START Provided data
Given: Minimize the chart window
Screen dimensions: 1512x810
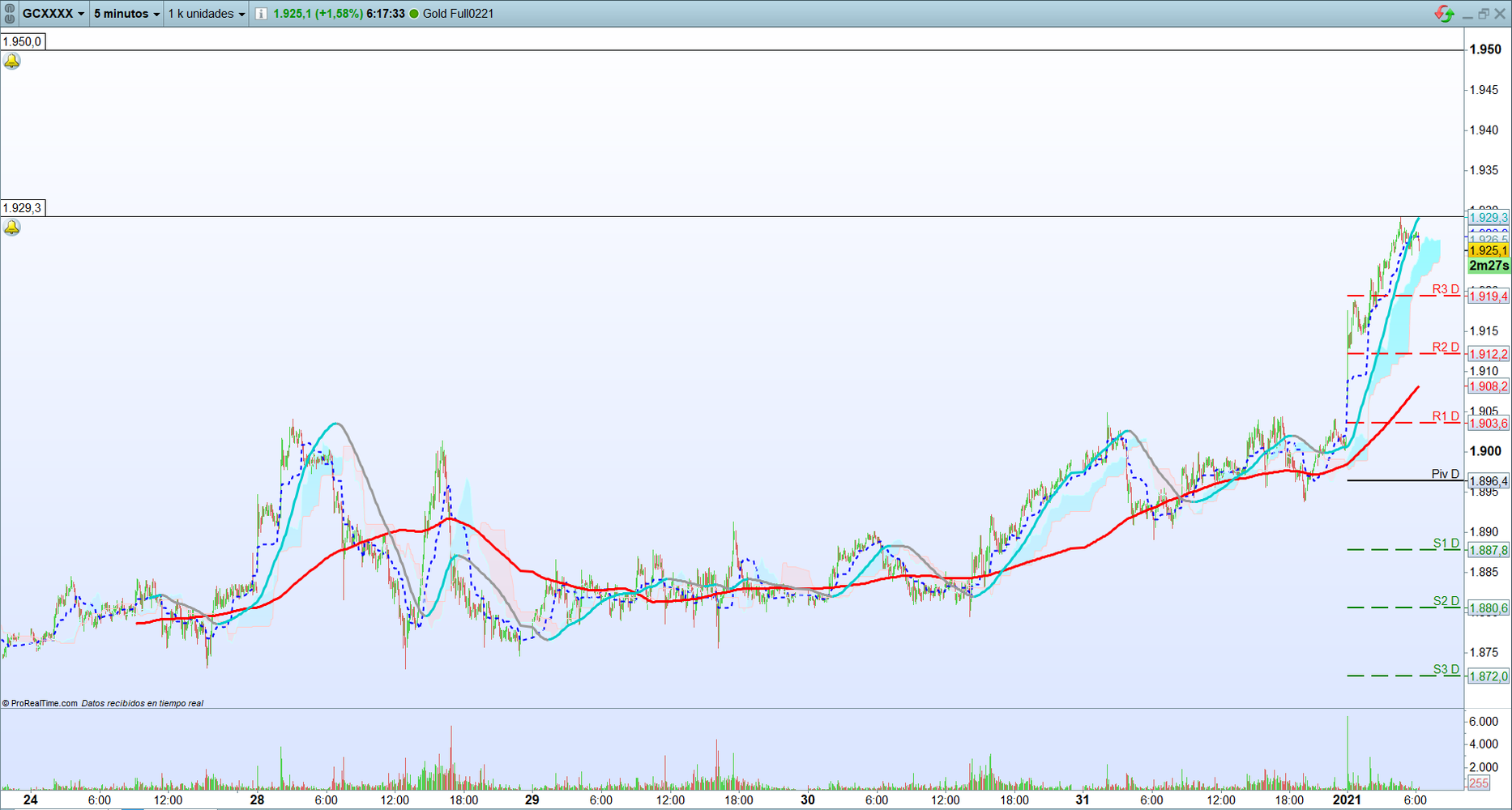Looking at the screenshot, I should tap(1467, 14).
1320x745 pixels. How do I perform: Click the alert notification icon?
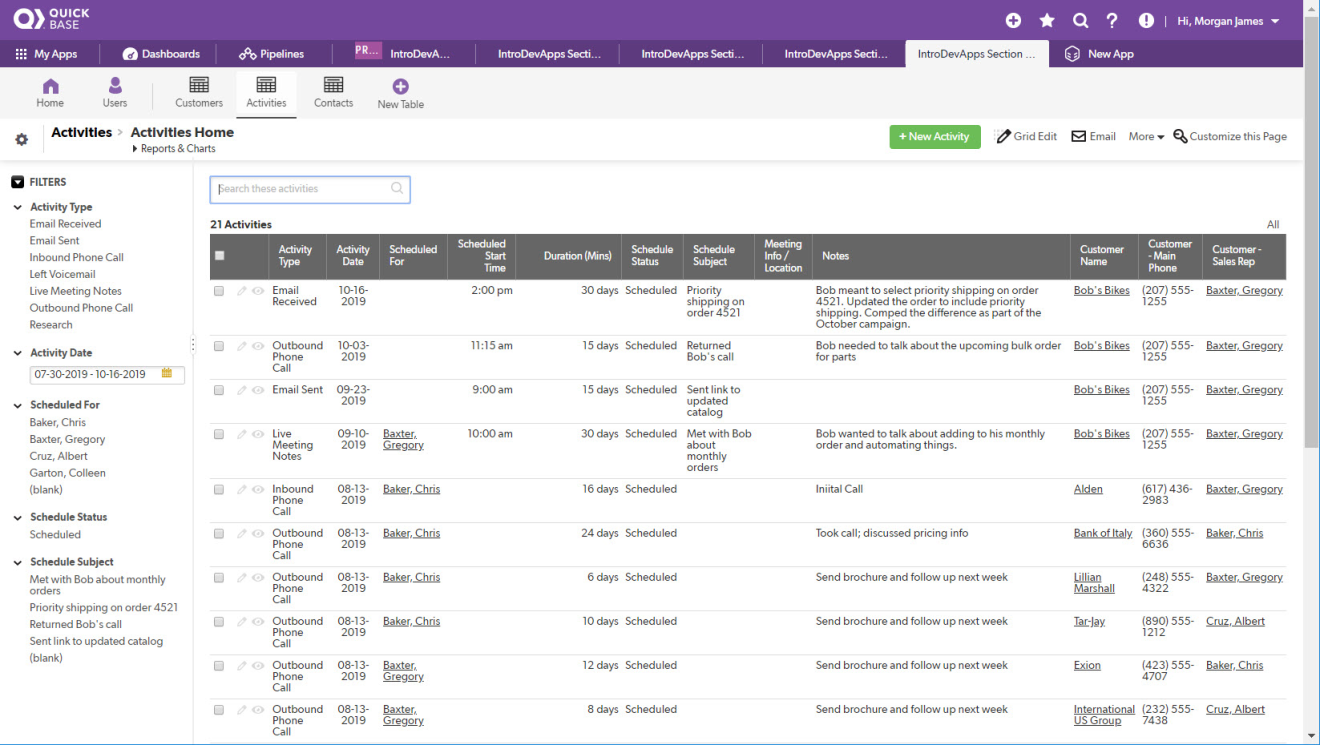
END Provided data
START Provided data
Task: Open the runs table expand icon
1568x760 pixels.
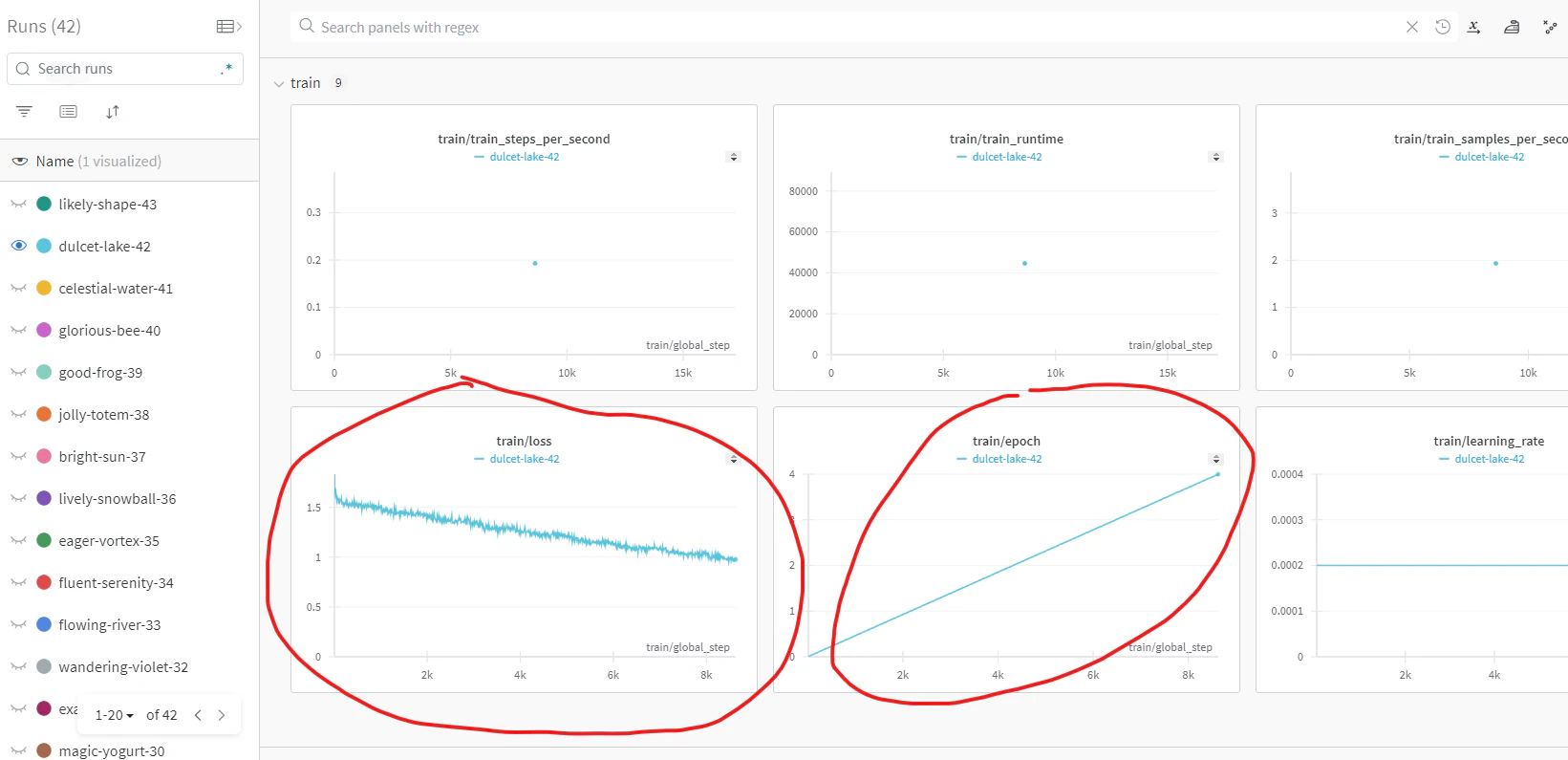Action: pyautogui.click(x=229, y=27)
END Provided data
START Provided data
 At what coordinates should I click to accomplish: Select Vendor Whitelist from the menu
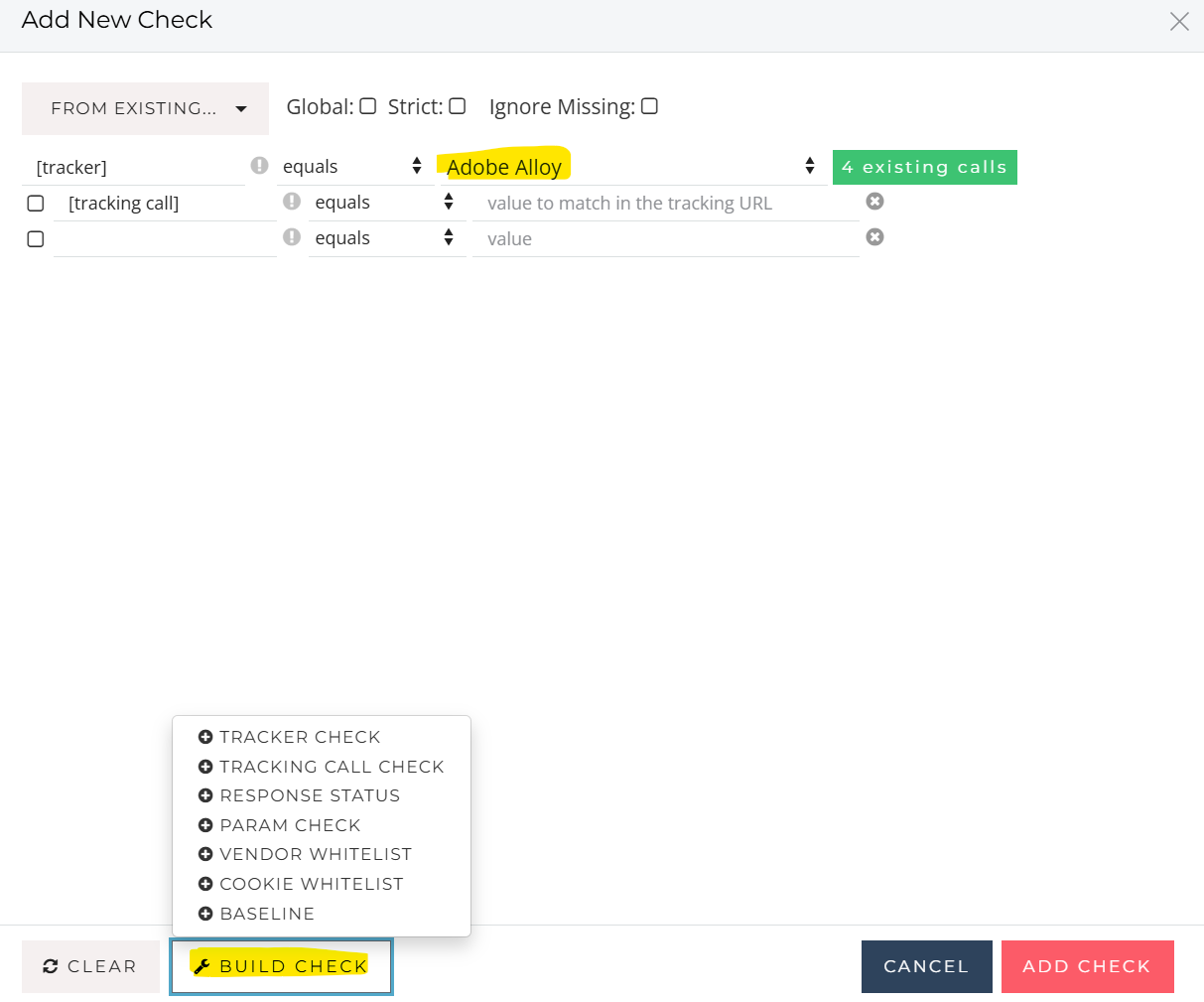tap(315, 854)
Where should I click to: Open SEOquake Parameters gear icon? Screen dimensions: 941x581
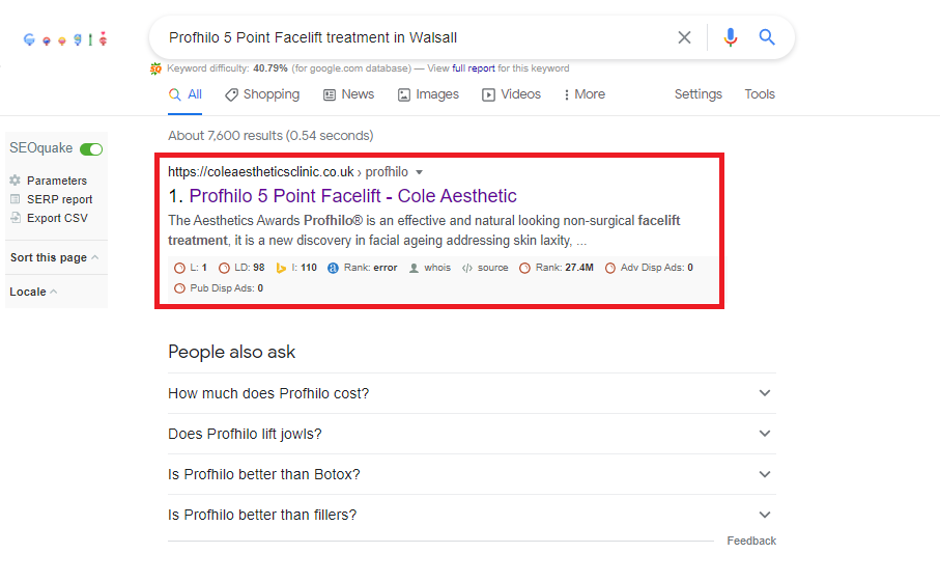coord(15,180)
END Provided data
Exercise
Starting with the line with "Where should I" and going on through the line with "coord(15,180)", rewrite that stretch of the data with "gear icon" changed to "settings icon" and everything else kept the same. Leave the pictures out.

Reply to the task
Where should I click to: Open SEOquake Parameters settings icon? Screen dimensions: 941x581
coord(15,180)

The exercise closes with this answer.